Jihad dalam Islam, biar bagaimana pun akan selalu menuntut pada tindakan baik yang harus dilakukan dengan sungguh-sungguh. Begitu pun dalam konteks Hari Santri Nasional, jihad harus bisa dikontekstualisasikan dengan zamannya. Artinya, jihad santri dalam hal ini tidak bisa diartikan sebagai jihad yang dilakukan persis santri mengusir penjajah kala itu, tidak. Lalu yang menjadi tanda tanya besar jihad seperti apa yang bisa sesuai dengan zamannya? Jawabannya tidak lain dan tidak bukan dengan menghidupkan dan menggalakkan tradisi tulis-menulis dari pesantren.
Harus diakui, di tengah perkembangan teknologi yang semakin pesat ditambah dengan pemanfaatan media secara digital, masyarakat selalu disuguhi informasi terkait propaganda, ujaran kebencian, hoaks, dan sebagainya. Hal tersebut jelas menambah rentetan masalah di negara ini dan tidak boleh dibiarkan begitu saja seumpama air keruh yang mengalir ke muara. Oleh karenanya, santri sebagai kaum terpelajar yang paham betul akan bahayanya hal tersebut, harus menjadi garda terdepan untuk bisa meluruskan informasi yang beredar dengan cara memberikan pemahaman secara utuh melalui gerakan literasi pesantren.
Santri tidak boleh lupa bahwa salah satu kejayaan dan kemajuan peradaban Islam di masa lalu salah satunya dimulai dari dunia literasi besar-besaran. Di bawah imperium Abbasiyah Islam kala itu menjadi pusat ilmu pengetahuan dunia dengan dibuktikan lahirnya berbagai macam buku/kitab dari beragam disiplin ilmu sekaligus. Pastinya, santri harus peka akan peluang untuk mengembalikan kejayaan itu tidak lain dengan cara gebrakan literasi dari pesantren yang sungguh-sungguh, bukan?

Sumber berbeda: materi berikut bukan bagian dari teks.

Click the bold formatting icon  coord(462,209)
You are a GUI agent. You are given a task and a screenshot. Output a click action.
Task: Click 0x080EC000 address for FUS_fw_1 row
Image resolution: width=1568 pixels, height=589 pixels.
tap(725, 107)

Tentu, gebrakan ini bukanlah perkara mudah. Dibutuhkan kerja sama yang ekstra dari seluruh elemen pesantren Indonesia, terkhusus santri sebagai aktor utama. Karena hanya dengan gebrakan seperti ini, secara tidak langsung santri telah melaksanakan tugasnya dengan “jihad ilmiah” sesuai dengan kebutuhan zamannya.

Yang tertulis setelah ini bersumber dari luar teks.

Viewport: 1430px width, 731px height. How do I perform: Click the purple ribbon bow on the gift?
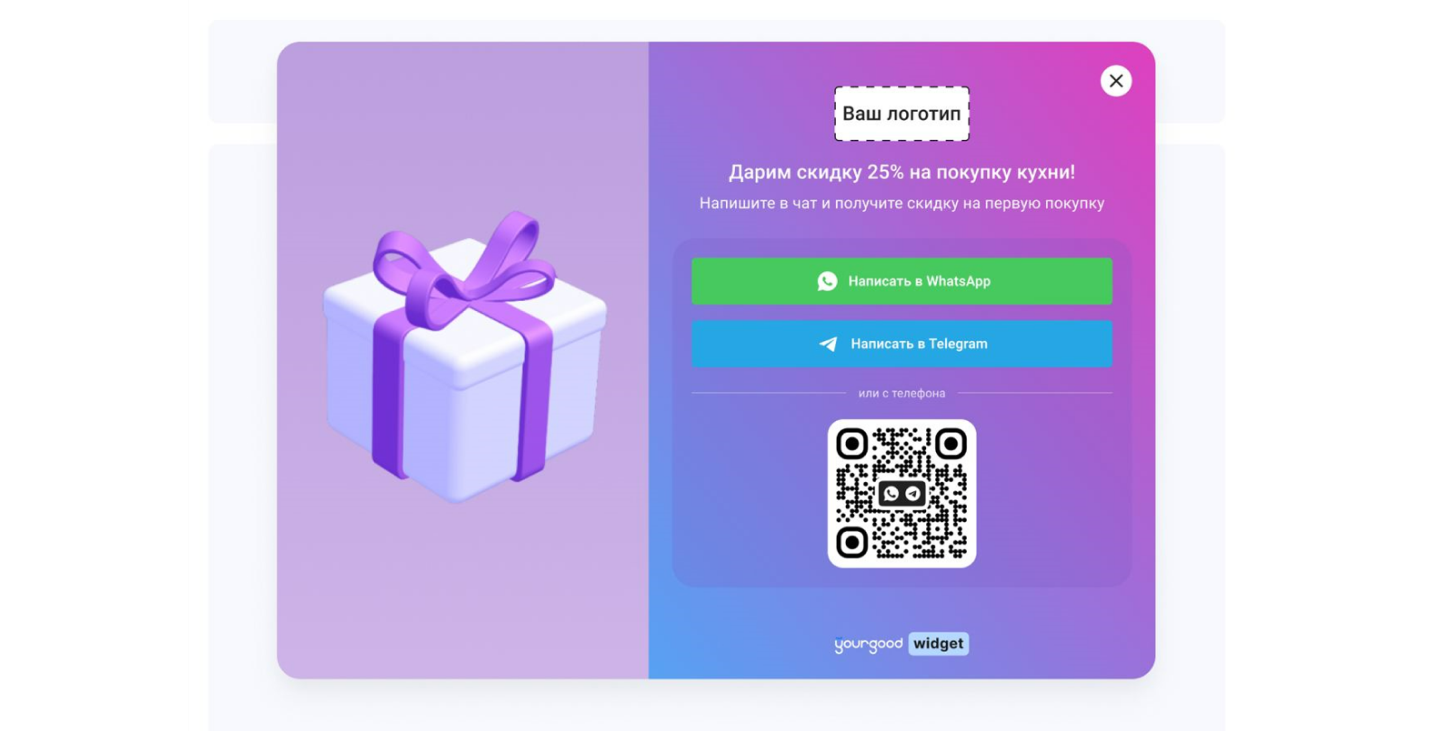pyautogui.click(x=463, y=266)
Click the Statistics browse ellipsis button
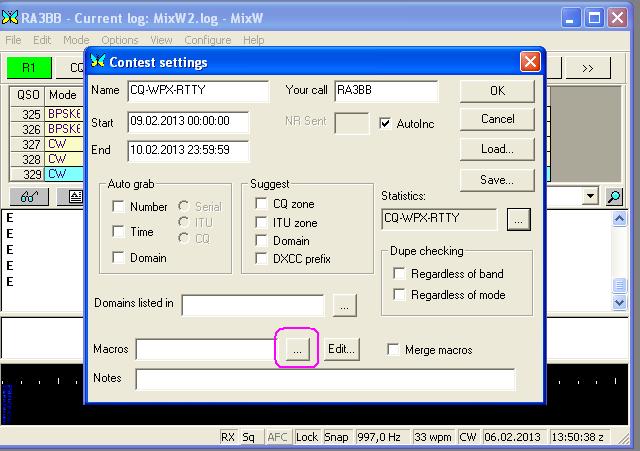 click(517, 220)
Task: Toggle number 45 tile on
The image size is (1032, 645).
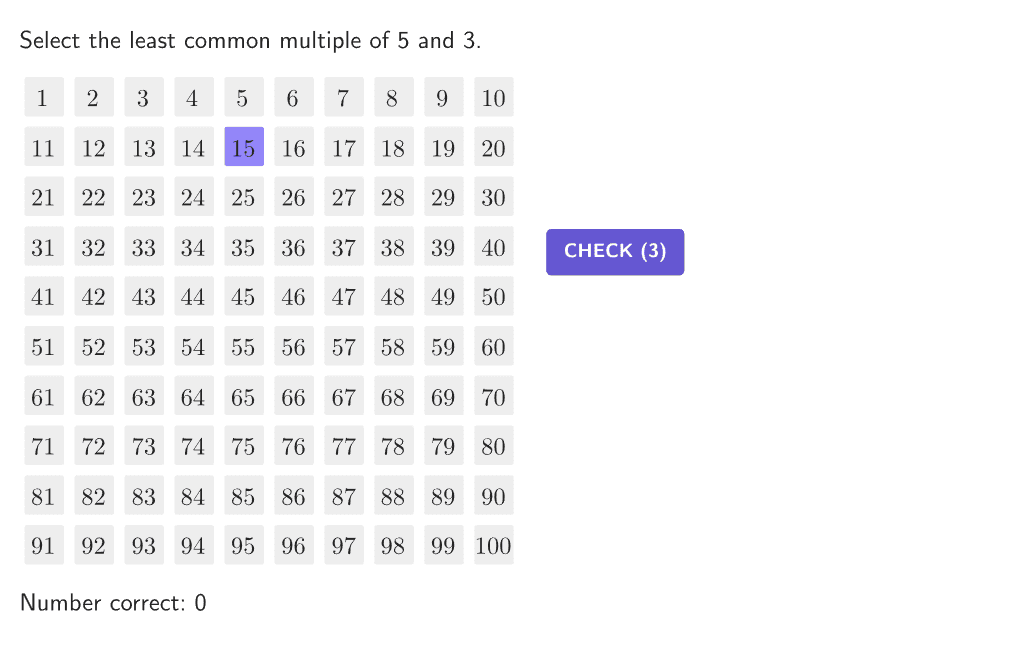Action: point(244,297)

Semoga, pada momentum Hari Santri Nasional 2023 ini kita semua santri bisa maksimalkan dengan baik dalam mengemban amanah untuk mengatasi segala masalah yang dihadapi bangsa ini, hingga akhirnya benar-benar berjihad secara ilmiah sesuai dengan kebutuhan zamannya. Meminjam dawuh KH Maimoen Zubair (Mbah Moen), “ala al-‘aqili an yakuna ‘arifan bi zamanihi”, bahwa bagi orang yang berakal, cerdik, cendekia, haruslah arif dalam memahami problem zamannnya. Selamat Hari Santri Nasional, mari berjihad bersama untuk jayakan negeri!